Der sogenannte masoretische Text des AT, der aus dem Mittelalter stammt und durch Tausende von Handschriften erhalten ist, geht auf den „Jerusalemer Zentraltext“ (den vormasoretischen Text) zurück. Forschungen haben ergeben, dass der Text eine alte Rechtschreibung bewahrt hat, die man dem 6./5. Jh. v.Chr. zuordnen kann, d.h. der Zeit der letzten Schriftpropheten des AT. Sie waren die letzten, die unter Inspiration des Heiligen Geistes die Vollmacht besaßen, die Orthographie des AT zu bearbeiten.

Die Handschriftenfunde von Qumran lassen sich im Wesentlichen vier Texttypen zuordnen: dem vormasoretischen Text, dem freien, orthographisch modernisierten Texttyp, dem samaritanischen Texttyp und dem Text der Septuaginta. Als die Leute von Qumran sich vom offiziellen Judentum absonderten und in die Wüste zogen, nahmen sie die Rollen mit, die sie bekommen konnten und sammelten auch später, was ihnen irgendwie zugänglich war. Da sie keinen Zugang zum Zentraltext in Jerusalem mehr hatten, gab es ein Nebeneinander verschiedener Überlieferungstraditionen. Auch der Text der Samariter, die religiös strikt vom Judentum getrennt waren (vgl. Joh 4,9.20.22), erreichte aufgrund fehlenden Zugangs zum Tempel nicht die Qualität des masoretischen Textes.
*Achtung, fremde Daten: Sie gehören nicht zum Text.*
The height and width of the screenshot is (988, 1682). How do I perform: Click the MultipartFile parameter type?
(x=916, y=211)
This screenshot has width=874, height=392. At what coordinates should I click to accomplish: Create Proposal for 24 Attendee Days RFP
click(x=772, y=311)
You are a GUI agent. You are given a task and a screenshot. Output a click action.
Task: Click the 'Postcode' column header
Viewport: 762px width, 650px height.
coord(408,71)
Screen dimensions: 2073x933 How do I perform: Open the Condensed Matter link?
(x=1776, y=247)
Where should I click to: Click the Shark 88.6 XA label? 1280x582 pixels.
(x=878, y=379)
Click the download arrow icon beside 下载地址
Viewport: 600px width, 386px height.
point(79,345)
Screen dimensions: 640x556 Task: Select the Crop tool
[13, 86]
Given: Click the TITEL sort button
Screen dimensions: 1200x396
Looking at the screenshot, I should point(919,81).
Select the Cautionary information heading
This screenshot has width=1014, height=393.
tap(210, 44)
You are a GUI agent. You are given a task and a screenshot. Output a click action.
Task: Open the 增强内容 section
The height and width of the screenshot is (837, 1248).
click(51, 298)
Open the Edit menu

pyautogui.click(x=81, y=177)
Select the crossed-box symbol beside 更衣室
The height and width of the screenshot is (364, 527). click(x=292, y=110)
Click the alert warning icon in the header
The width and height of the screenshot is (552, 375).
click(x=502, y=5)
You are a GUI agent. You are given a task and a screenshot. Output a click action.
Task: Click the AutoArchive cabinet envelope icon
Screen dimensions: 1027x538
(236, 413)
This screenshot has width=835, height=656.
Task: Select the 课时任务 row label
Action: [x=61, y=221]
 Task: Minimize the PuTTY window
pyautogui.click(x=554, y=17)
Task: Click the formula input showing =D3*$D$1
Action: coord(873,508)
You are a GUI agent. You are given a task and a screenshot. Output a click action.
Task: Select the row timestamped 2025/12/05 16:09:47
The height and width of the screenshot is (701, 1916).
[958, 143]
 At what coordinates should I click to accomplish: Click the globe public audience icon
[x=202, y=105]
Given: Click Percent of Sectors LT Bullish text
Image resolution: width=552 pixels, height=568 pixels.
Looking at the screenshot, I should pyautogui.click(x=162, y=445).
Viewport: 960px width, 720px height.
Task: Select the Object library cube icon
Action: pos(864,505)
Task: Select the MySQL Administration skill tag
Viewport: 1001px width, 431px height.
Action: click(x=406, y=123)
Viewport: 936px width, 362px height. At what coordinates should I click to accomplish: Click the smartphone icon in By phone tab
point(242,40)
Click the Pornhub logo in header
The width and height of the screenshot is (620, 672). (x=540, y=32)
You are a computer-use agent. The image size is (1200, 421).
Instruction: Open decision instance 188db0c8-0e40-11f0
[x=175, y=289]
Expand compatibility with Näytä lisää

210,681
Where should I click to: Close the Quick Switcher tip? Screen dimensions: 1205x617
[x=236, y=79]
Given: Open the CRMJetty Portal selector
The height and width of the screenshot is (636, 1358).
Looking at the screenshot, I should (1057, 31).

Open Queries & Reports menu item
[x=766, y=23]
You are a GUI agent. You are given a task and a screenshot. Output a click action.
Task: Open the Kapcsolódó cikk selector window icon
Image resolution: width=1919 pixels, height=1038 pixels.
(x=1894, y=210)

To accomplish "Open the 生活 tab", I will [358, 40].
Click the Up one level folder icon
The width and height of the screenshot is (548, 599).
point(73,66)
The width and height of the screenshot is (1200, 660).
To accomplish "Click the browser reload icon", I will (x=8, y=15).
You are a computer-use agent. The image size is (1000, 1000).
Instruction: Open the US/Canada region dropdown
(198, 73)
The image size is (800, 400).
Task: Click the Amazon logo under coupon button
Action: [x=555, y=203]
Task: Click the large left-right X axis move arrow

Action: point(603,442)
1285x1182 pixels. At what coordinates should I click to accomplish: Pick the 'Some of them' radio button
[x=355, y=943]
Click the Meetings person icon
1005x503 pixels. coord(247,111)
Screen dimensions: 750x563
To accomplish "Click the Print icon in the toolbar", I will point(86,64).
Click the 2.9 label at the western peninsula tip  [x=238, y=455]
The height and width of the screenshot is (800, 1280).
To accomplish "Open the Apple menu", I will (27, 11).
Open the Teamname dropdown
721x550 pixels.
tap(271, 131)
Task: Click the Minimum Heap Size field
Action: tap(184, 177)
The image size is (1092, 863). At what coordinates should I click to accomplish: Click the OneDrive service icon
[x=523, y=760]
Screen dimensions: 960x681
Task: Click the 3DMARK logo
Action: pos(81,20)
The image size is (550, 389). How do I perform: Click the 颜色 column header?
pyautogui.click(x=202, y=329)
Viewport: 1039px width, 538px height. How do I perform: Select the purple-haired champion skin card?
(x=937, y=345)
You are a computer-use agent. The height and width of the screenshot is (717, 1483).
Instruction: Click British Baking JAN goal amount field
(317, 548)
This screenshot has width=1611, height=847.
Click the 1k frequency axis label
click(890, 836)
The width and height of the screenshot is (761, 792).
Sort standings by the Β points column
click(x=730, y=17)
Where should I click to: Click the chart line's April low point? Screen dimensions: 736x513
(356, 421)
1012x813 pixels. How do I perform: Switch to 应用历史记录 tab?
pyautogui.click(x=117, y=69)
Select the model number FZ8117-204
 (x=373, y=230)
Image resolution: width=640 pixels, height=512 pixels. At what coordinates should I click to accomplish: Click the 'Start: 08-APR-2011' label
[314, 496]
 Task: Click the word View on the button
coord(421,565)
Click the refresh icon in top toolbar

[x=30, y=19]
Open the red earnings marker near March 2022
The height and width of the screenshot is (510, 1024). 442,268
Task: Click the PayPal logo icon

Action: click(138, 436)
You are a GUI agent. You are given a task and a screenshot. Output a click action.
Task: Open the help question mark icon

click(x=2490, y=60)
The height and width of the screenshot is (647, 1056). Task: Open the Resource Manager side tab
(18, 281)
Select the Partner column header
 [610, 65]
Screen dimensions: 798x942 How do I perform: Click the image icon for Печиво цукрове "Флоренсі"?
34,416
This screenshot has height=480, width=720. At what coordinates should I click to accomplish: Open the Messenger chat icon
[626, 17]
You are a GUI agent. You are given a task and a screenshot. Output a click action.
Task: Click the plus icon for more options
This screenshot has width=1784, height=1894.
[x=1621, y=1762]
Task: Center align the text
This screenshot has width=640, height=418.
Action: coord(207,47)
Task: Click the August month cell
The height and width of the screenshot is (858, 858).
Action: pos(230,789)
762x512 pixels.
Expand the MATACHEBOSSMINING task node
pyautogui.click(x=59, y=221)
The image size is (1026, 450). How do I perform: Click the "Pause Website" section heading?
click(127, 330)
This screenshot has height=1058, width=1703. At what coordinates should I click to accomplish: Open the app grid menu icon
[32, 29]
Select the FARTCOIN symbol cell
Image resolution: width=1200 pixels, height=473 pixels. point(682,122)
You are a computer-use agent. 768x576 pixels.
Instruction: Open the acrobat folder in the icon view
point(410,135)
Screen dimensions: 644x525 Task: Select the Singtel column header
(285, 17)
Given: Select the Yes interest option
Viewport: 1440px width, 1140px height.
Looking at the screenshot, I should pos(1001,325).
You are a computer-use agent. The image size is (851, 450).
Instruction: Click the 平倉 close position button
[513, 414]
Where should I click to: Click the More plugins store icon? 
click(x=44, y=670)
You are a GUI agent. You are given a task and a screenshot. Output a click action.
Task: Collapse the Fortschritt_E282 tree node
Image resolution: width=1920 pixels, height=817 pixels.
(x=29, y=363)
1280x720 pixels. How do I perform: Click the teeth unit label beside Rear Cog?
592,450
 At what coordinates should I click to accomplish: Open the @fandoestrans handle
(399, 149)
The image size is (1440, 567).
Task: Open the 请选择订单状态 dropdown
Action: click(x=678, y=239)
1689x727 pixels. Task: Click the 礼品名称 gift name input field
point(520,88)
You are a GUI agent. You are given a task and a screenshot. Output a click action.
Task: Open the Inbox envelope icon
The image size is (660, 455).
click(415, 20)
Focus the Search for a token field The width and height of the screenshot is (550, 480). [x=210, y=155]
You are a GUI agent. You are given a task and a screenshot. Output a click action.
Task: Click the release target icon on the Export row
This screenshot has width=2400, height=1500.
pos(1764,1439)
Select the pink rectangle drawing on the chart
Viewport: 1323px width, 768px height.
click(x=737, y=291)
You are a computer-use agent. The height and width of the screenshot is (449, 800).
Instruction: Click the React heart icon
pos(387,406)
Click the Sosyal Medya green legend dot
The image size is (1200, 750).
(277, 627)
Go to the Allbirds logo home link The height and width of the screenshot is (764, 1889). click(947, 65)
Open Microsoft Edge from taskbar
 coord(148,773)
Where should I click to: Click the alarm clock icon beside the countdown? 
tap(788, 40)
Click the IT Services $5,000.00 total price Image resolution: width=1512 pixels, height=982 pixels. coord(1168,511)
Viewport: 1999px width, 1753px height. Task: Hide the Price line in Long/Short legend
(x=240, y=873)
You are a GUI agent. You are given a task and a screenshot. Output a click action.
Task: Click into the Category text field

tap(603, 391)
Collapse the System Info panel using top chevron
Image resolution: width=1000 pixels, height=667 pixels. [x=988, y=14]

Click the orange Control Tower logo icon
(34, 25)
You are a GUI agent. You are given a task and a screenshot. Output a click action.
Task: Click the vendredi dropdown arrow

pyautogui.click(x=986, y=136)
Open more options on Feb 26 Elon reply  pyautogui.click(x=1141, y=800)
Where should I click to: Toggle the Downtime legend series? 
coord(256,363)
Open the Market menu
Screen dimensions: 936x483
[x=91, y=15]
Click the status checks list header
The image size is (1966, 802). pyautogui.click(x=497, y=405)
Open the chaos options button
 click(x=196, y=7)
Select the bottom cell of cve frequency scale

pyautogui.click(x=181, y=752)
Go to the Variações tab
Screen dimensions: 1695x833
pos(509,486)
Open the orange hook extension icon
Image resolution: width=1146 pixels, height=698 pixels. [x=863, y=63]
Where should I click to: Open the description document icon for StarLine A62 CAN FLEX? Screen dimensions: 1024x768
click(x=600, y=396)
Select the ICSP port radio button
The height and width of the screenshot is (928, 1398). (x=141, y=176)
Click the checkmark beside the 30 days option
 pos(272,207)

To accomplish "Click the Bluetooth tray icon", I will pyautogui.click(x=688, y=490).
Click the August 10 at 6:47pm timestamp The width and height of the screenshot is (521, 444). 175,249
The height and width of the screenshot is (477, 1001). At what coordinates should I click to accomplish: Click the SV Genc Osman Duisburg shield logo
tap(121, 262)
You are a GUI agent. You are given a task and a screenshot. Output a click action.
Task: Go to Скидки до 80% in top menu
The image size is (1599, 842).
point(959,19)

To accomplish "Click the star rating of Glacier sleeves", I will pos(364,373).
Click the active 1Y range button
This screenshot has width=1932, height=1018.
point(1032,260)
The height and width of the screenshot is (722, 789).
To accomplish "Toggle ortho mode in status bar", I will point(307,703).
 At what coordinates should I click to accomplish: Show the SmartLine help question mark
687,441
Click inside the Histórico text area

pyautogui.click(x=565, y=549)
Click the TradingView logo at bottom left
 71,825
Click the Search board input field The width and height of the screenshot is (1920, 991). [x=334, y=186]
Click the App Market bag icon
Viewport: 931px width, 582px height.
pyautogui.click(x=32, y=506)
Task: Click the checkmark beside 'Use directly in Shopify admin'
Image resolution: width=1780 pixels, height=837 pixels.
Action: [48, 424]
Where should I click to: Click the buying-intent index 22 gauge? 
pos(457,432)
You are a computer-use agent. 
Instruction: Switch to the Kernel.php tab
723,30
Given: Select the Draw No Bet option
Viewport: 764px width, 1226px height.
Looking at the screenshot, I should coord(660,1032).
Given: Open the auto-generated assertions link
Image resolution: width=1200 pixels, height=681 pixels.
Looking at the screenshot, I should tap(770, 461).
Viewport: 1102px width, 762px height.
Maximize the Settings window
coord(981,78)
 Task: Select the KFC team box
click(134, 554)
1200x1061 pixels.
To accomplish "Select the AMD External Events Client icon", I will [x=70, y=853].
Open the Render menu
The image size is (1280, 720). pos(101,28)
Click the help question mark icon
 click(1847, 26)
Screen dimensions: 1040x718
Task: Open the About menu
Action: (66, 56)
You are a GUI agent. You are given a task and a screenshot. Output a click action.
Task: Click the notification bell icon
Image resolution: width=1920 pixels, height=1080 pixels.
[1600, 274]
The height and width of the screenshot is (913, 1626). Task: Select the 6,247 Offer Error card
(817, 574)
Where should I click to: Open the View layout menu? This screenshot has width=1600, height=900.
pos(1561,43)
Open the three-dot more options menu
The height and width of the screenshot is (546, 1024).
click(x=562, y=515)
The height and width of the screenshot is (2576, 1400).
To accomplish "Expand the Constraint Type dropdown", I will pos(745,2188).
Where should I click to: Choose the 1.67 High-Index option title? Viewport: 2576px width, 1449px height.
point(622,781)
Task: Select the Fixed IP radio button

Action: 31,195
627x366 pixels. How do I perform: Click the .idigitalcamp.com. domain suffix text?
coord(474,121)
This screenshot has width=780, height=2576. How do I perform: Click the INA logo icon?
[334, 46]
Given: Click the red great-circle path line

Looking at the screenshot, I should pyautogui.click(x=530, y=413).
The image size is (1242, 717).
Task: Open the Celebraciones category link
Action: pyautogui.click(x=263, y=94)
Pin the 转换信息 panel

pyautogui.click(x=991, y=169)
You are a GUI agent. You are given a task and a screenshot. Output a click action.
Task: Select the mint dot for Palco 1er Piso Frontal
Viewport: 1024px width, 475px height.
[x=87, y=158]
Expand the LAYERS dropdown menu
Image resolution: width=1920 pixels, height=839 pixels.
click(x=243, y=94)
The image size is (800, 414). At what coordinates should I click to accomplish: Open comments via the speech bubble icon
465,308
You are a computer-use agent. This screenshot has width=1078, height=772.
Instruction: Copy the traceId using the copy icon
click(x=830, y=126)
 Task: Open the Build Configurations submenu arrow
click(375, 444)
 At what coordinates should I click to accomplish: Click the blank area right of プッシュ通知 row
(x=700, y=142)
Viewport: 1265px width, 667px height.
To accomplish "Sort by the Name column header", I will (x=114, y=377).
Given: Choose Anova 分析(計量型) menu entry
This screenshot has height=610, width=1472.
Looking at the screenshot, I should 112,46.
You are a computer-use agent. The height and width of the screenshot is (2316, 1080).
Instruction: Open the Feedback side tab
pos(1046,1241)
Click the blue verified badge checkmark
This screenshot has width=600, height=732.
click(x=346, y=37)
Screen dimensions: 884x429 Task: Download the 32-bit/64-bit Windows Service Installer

Interessant war der Fund einer Reihe von Fragmenten der fünf Bücher Mose, die auf die Zeit vor 66 n.Chr. datiert werden, d.h. auf die Endzeit des zweiten Tempels. (Die Schriften wurden zusammen mit anderen Rollen während der zweiten Revolte gegen die Römer, 132-135 n.Chr., versteckt.) Die Fragmente stimmen in jedem Buchstaben mit dem masoretischen Text des AT überein; es gibt nicht einmal Abweichungen in der Rechtschreibung. Diese Übereinstimmung ist (angesichts der Textvielfalt, die man in Qumran gefunden hat) verblüffend, lässt sich aber dadurch erklären, dass es sich um Texte aus dem offiziellen Judentum handelt, die vom Zentraltext abhingen. Die Masoreten des Mittelalters haben uns also den besten Text, den Zentraltext, überliefert. Dieser Text ist die Grundlage aller Bibelübersetzungen des AT in reformatorischer Tradition.

Auch wir sind Gottes Tempel (sowohl persönlich als auch als Ortsgemeinde; 1.Kor 3,16; 6,19). Verherrlichen wir diesen Tempel dadurch, dass Gottes Wort in uns ist (bzw. in unserer Mitte, wenn wir an die Ortsgemeinde denken)?